Guidelines are based on scientific sources.
| Name | Recommendations for improving the design of phishing indicators |
| Sources | (Egelman et al., 2008) |
| Synonyms | None |
| Context | Web Browser Phishing Warnings |
| Item 1 | Interrupting the primary task “Phishing indicators need to be designed to interrupt the user’s task. We found that the passive indicator, which did not interrupt the user’s task, was not significantly different than not providing any warning. The active warnings were effective because they facilitated attention switch and maintenance.” [Principle] Visibility |
| Item 2 | Providing clear choices “Phishing indicators need to provide the user with clear options on how to proceed, rather than simply displaying a block of text.

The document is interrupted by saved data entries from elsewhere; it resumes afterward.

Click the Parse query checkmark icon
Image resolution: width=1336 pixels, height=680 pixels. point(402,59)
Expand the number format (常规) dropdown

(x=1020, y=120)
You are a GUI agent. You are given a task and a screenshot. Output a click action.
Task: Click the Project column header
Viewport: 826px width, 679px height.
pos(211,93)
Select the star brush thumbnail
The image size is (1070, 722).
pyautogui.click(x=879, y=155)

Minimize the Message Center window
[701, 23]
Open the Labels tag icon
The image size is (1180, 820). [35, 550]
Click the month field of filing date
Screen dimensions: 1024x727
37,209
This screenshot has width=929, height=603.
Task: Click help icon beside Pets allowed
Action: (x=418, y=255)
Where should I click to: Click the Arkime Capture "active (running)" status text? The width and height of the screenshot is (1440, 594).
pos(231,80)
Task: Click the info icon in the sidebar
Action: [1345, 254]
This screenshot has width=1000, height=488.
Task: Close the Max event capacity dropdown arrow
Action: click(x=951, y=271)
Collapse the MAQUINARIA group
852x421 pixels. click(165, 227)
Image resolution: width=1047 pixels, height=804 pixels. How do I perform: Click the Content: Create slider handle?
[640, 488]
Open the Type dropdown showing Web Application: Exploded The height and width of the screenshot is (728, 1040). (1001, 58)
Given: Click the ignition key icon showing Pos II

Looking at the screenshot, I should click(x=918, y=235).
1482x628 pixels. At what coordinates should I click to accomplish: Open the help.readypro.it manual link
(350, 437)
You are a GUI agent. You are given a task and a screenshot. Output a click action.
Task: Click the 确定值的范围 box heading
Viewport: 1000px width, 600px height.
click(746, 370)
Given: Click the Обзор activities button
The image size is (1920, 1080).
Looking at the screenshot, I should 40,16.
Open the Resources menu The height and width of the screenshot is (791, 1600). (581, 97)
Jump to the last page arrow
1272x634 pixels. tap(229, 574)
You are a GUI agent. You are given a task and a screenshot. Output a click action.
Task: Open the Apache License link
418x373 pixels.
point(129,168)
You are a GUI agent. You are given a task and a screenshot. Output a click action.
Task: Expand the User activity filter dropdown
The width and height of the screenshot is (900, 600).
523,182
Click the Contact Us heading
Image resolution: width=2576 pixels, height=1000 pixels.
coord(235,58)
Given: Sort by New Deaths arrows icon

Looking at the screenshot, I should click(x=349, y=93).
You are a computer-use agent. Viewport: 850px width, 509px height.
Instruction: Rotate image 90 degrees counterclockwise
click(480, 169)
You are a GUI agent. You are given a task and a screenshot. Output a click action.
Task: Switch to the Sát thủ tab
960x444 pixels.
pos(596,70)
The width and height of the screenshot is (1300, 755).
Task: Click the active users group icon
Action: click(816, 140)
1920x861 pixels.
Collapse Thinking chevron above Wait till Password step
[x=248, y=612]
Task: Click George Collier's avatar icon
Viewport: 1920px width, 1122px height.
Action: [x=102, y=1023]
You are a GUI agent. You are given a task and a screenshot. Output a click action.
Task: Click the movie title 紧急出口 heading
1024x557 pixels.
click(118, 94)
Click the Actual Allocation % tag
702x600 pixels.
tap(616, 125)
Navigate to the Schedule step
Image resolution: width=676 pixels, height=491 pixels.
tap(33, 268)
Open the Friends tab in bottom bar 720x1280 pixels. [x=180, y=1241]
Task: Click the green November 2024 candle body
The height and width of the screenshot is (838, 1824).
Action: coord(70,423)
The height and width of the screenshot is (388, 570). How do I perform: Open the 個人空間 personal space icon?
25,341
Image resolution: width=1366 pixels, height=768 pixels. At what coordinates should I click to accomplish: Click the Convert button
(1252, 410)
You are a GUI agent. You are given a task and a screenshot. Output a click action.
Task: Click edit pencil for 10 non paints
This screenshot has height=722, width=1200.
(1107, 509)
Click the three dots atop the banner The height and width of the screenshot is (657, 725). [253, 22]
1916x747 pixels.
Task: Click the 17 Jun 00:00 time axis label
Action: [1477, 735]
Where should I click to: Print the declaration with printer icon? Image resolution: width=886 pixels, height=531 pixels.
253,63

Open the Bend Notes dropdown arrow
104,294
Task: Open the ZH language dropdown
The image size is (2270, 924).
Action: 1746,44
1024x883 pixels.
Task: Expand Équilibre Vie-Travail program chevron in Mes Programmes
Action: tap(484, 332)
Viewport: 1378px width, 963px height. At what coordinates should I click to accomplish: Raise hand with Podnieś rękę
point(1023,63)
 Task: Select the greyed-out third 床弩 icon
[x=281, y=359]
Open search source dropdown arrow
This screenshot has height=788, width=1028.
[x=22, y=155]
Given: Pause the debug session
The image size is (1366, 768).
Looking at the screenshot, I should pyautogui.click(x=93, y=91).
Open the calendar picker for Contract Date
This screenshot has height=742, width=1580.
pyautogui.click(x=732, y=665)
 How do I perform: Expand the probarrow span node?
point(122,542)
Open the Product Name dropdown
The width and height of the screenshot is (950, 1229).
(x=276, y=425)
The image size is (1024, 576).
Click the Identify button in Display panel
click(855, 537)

The users that noticed the passive Internet Explorer warning, read it but ignored it because they did not understand what they were supposed to do. They understood it had something to do with security, but they did not know how to proceed. In contrast, the active warnings presented choices and recommendations which were largely heeded. Wu found similar results with regard to providing users with clear choices (Wu, 2006).” [Principle] Understandability |
| Item 3 | Failing safely “Phishing indicators must be designed such that one can only proceed to the phishing website after reading the warning message. Users of the active Internet Explorer warning who did not read the warning or choices could only close the window to get rid of the message. This prevented them from accessing the page without reviewing the warning’s recommendations. However, users of the passive Internet Explorer warning had the option of clicking the familiar ‘X’ in the corner to dismiss it without reading it, and accessing the page anyway.” [Principle] Path of Least Resistance |
| Item 4 | Preventing habituation “Phishing indicators need to be distinguishable from less serious warnings and used only when there is a clear danger. Users ignored the passive indicators because they looked like many other warnings that users have ignored without consequences, thus they appear to be “crying wolf.” Even the active Internet Explorer warning was not read in a few cases because users mistook it for other IE warnings. More people read the Firefox warnings because they are designed unlike any other warnings. Dynamic warning messages may help prevent habituation (Brustoloni and Villamarín-Salomón, 2007).” [Principle] Convenience |
| Item 5 | Altering the phishing website Phishing indicators need to distort the look and feel of the website such that the user does not place trust in it. This can be accomplished by altering its look or simply not displaying it at all. The overall look and feel of a website is usually the primary factor when users make trust decisions (Fogg et al., 2001). When the website was displayed alongside the passive indicators, users ignored the warnings because they said that they trusted the look of the website. |
| Examples | None |
| Related Guidelines | Guidelines used to redesign warnings Warning Design Guidelines |
| Tags | phishing, warnings |
| Log history | [1/30/2019]: Added to repository |
Brustoloni, J.C., Villamarín-Salomón, R., 2007. Improving security decisions with polymorphic and audited dialogs, in: Proceedings of the 3rd Symposium on Usable Privacy and Security, SOUPS ’07. ACM, New York, NY, USA, pp. 76–85. doi:10.1145/1280680.1280691
Egelman, S., Cranor, L.F., Hong, J., 2008. You’Ve been warned: An empirical study of the effectiveness of web browser phishing warnings, in: Proceedings of the SIGCHI Conference on Human Factors in Computing Systems, CHI ’08. ACM, New York, NY, USA, pp. 1065–1074. doi:10.1145/1357054.1357219
Fogg, B.J., Marshall, J., Laraki, O., Osipovich, A., Varma, C., Fang, N., Paul, J., Rangnekar, A., Shon, J., Swani, P., Treinen, M., 2001. What makes web sites credible?: A report on a large quantitative study, in: Proceedings of the SIGCHI Conference on Human Factors in Computing Systems, CHI ’01. ACM, New York, NY, USA, pp. 61–68. doi:10.1145/365024.365037
Wu, M., 2006. Fighting phishing at the user interface (PhD thesis). Massachusetts Institute of Technology.